Ao comparar os grupos, os autores destacam que os corredores mais rápidos cumpriram um volume 3 vezes maior que os corredores mais lentos. Além disso, apresentaram uma relação forte entre o seu resultado e marcadores de volume do treinamento como uma maior distância total, um maior tempo de treinamento e mais dias ativos. Ou seja, para correr uma maratona com performance tem que ter volume de treinamento (Friso bem!! Não é para qualquer pessoa!!)
E quanto à forma como se treina, quanto de cada intensidade estes corredores utilizam em seus treinamentos?

O gráfico 3 demonstra que maratonistas mais rápidos tendem a apresentar maiores percentuais do tempo/volume dedicado ao treinamento na Z1, variando entre 55 a 75% e na Z3 variando entre 5 a 15% de todo o treinamento. Dentre os corredores mais lentos esta diferença na distribuição das intensidades tende a ser bem diferente estando entre 45 a 55% em Z1 e em 15 a 25% em Z3. O mesmo acontece com as mulhres, mas com menores variações percentuais entre cada periodo de treinamento, entre as semanas prévias à maratona (gráfico 4). E isto também acontece para os corredores com menos de 40 anos e com mais de 40 anos com volumes levemente menores (gráficos no artigo).

Os autores destacam que, pela caracteristica da corrida com sua carga mecânica ao qual o corpo é submetido; pelo aumento do consumo de oxigênio diretamente relacionado com a taxa de crescimento da carga vertical; pelo maior desgaste metabólico e maior resposta ao stress sistêmico, treinamentos em alta intensidade demandam uma tempo maior de recuperação. Sendo assim, mais treinos em Z1 auxiliariam nesta condição. Outro fator importante é o de que treinos em Z1 promovem maior eficiência metabólica pelo aumento da densidade mitocondrial e da angiogênese (formação de mais vasos sanguineos para distribuir sangue, oxigenado melhor os músculos).
E veja que interessante esta relação: os autores ainda destacam que para cada 1% a mais de treinamento em Z1, melhora-se o tempo final da maratona em 18 segundos, enquanto que cada 1% de aumento em treinos na Z2 e Z3 aumentam os tempos de maratona em 19 e 45 segundos, respectivamente.

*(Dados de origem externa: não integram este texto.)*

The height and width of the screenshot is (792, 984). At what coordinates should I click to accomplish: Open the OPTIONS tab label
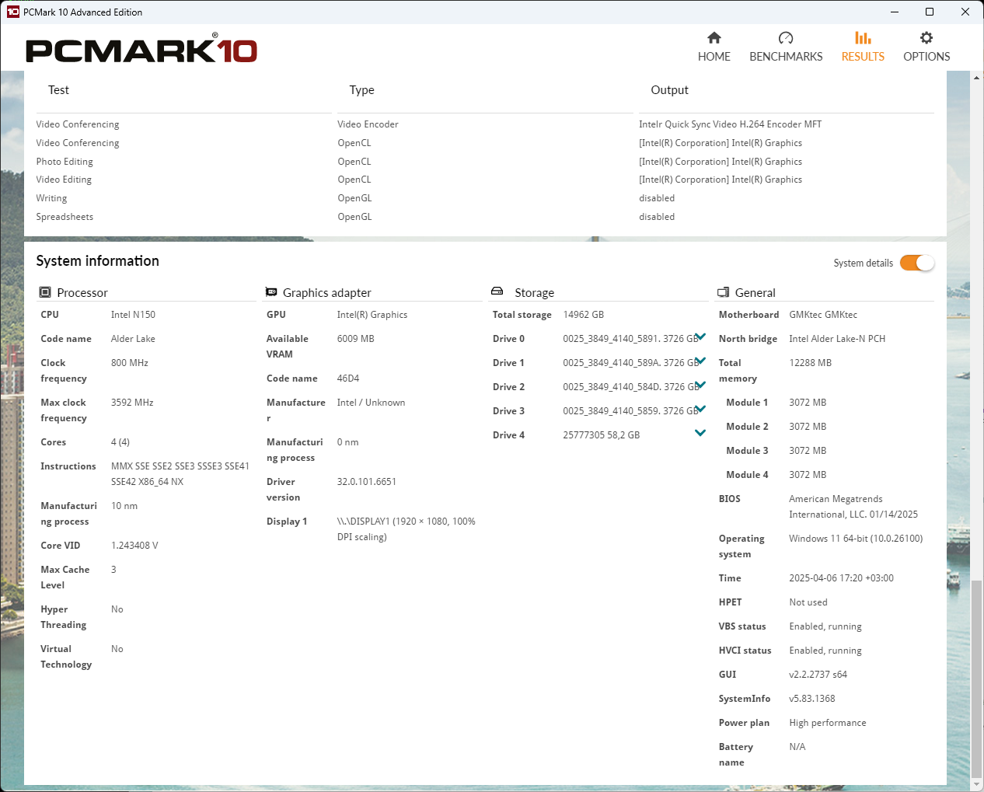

Com todos estes dados percebe-se que o treino para uma maratona é uma tarefa que requer constância e controle do que se está fazendo. Pequenos e mínimos problemas, pela repetitividade do treinamento necessário para evoluir, pode ocasionar situações de stress elevado, facilitando o surgimento de lesões e condições de impossibilidade de realização da prova. Por estas e outras razões envolvendo a segurança e a saúde, até mesmo psíquica, oriento a se pensar muito sobre a possibilidade de correr uma maratona. Converse com um profissional que tenha como filosofia de trabalho: “Correr sempre”, pois isso fará total diferença na qualidade e manutenção do correr em sua vida. Não entre na conversa de coach que tem em seu repertório motivacional frases como estas:
“O orgulho de terminar uma maratona é muito maior do que toda a dor sofrida durante a maratona " ou “Aprenda a correr quando sentir dor e depois insista com mais força”. Mas tenha nesta frase uma inspiração: “Corra frequentemente. Corra longamente. Mas nunca ultrapasse sua alegria de correr.”
Referência Bibliográfica:
MUNIZ-PUMARES, Daniel et al. The training intensity distribution of marathon runners across performance levels. Sports Medicine, p. 1-13, 2024.